» **Work to complete**: Show, copied in full, every line below that contains the string "dimensions". Case counts.

(Data on locating visible targets)
## start
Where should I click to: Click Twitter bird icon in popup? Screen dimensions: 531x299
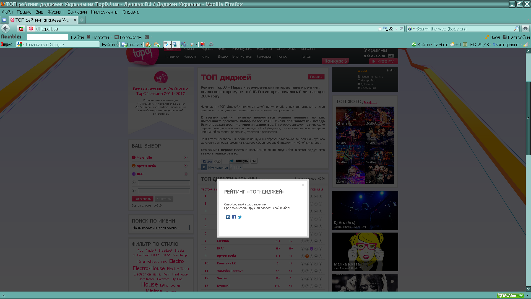(x=240, y=217)
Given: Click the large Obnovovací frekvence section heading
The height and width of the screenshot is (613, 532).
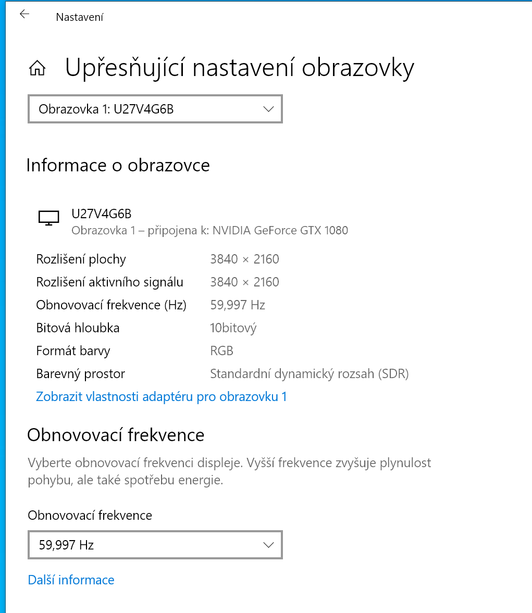Looking at the screenshot, I should point(116,435).
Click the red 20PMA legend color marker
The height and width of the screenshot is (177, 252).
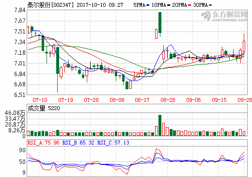[x=189, y=5]
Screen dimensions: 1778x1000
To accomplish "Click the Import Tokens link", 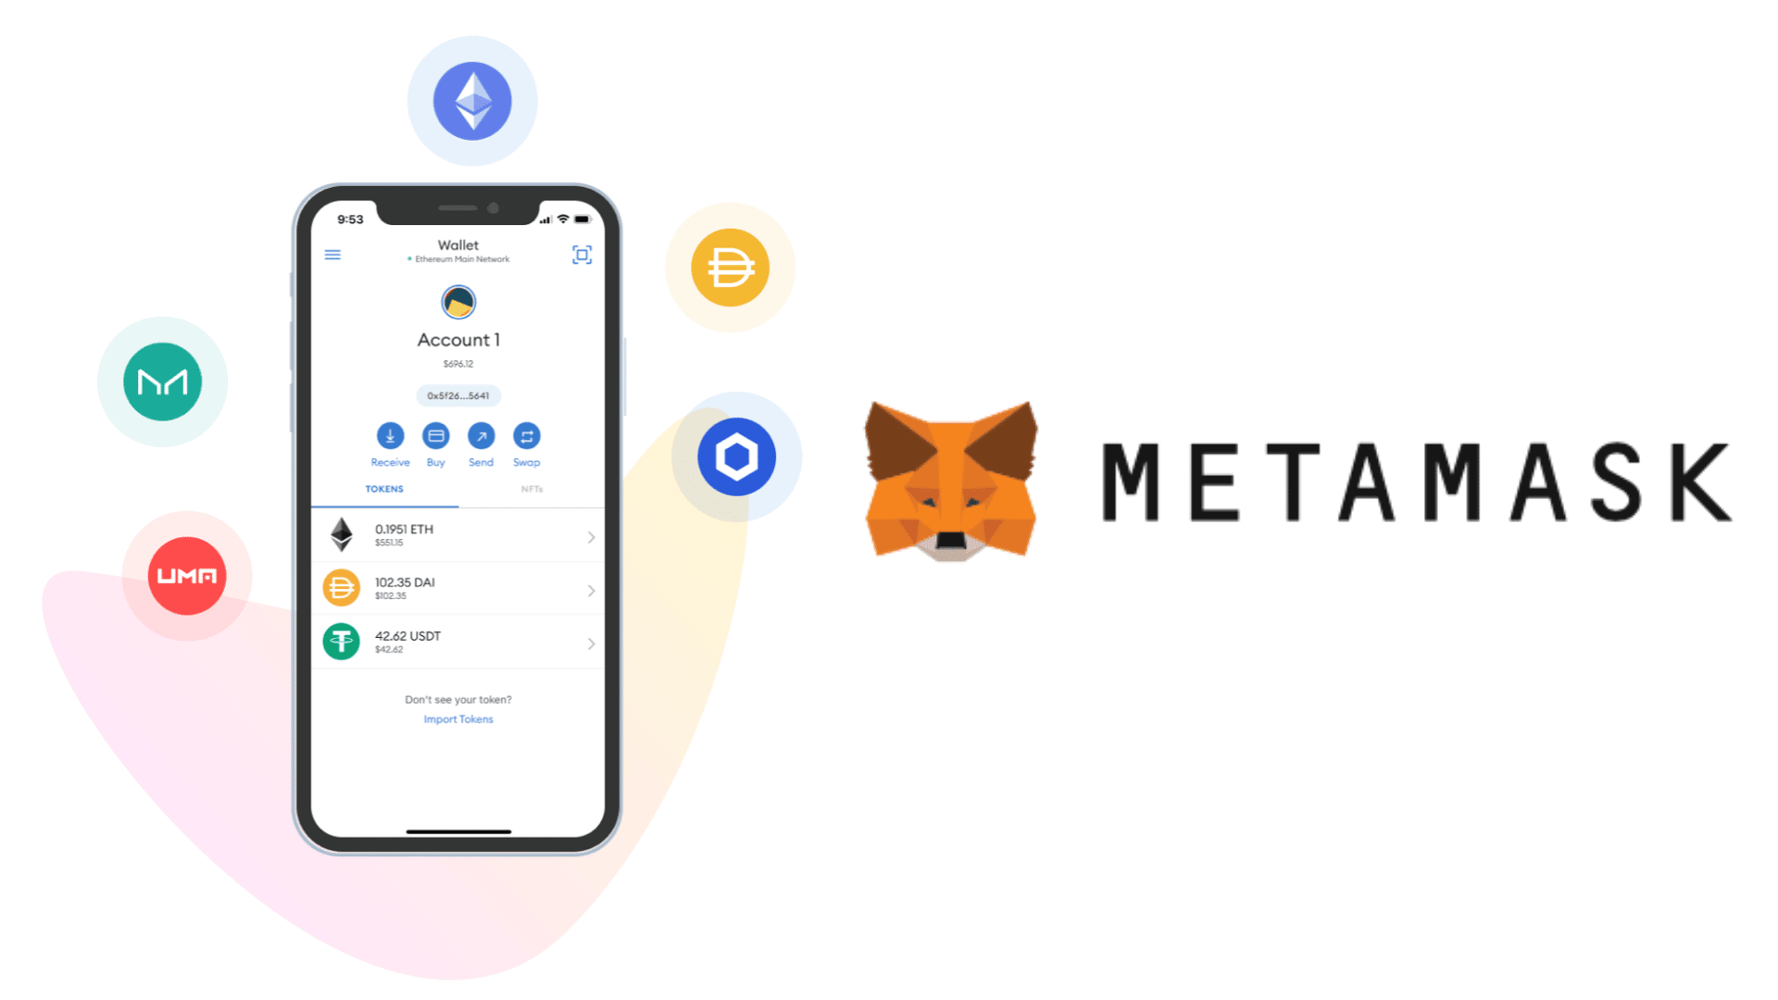I will tap(459, 719).
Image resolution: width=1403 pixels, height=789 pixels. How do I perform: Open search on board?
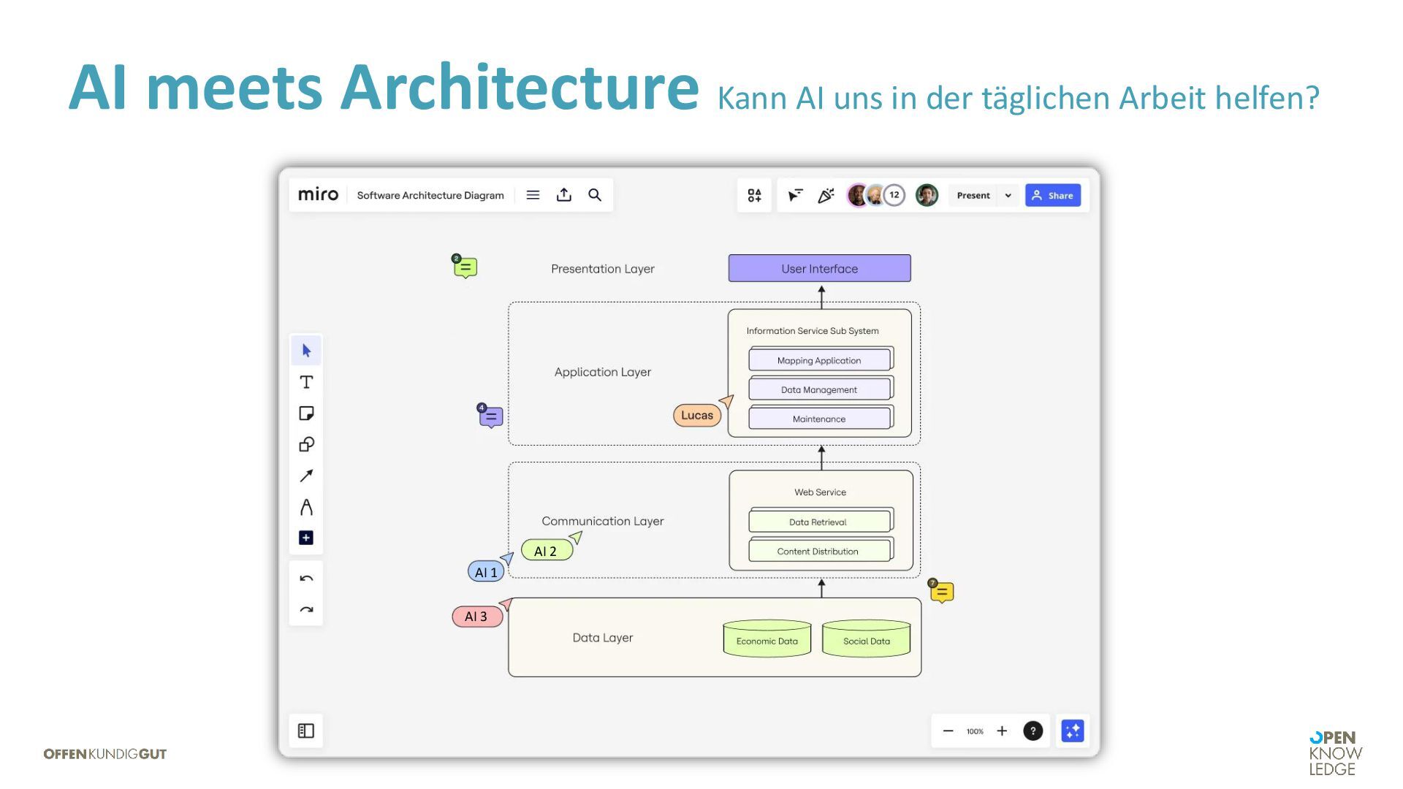[595, 195]
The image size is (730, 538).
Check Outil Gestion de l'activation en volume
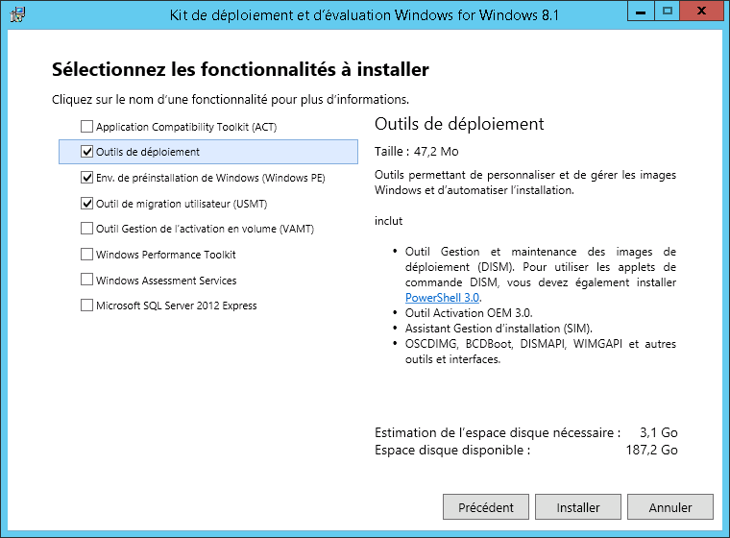87,229
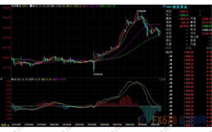Click the 卖出 sell price 1309.51
The image size is (212, 132).
coord(183,11)
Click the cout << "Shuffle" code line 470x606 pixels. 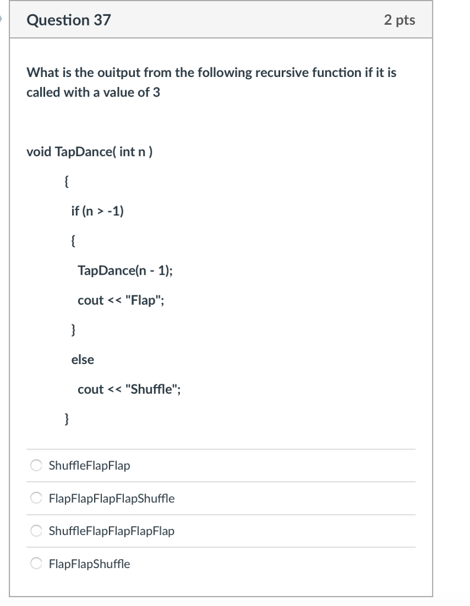[129, 389]
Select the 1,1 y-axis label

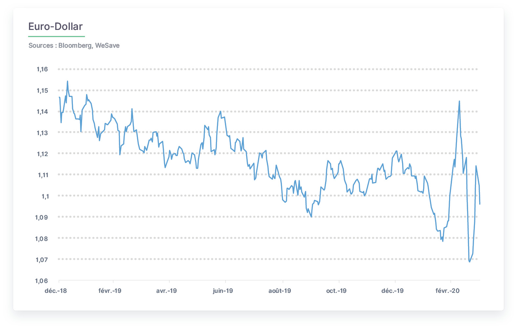45,197
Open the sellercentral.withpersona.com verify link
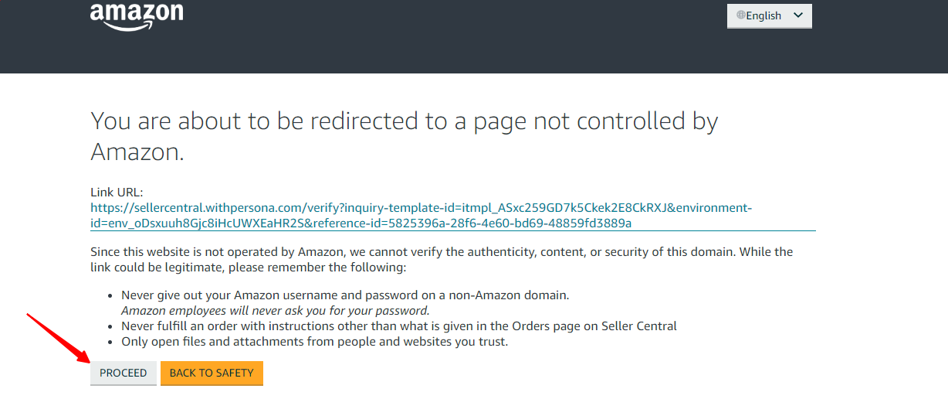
## end
» **The reply**:
Where should I click to: Click Twitter bird icon in popup? Screen dimensions: 531x299
Screen dimensions: 1778x1000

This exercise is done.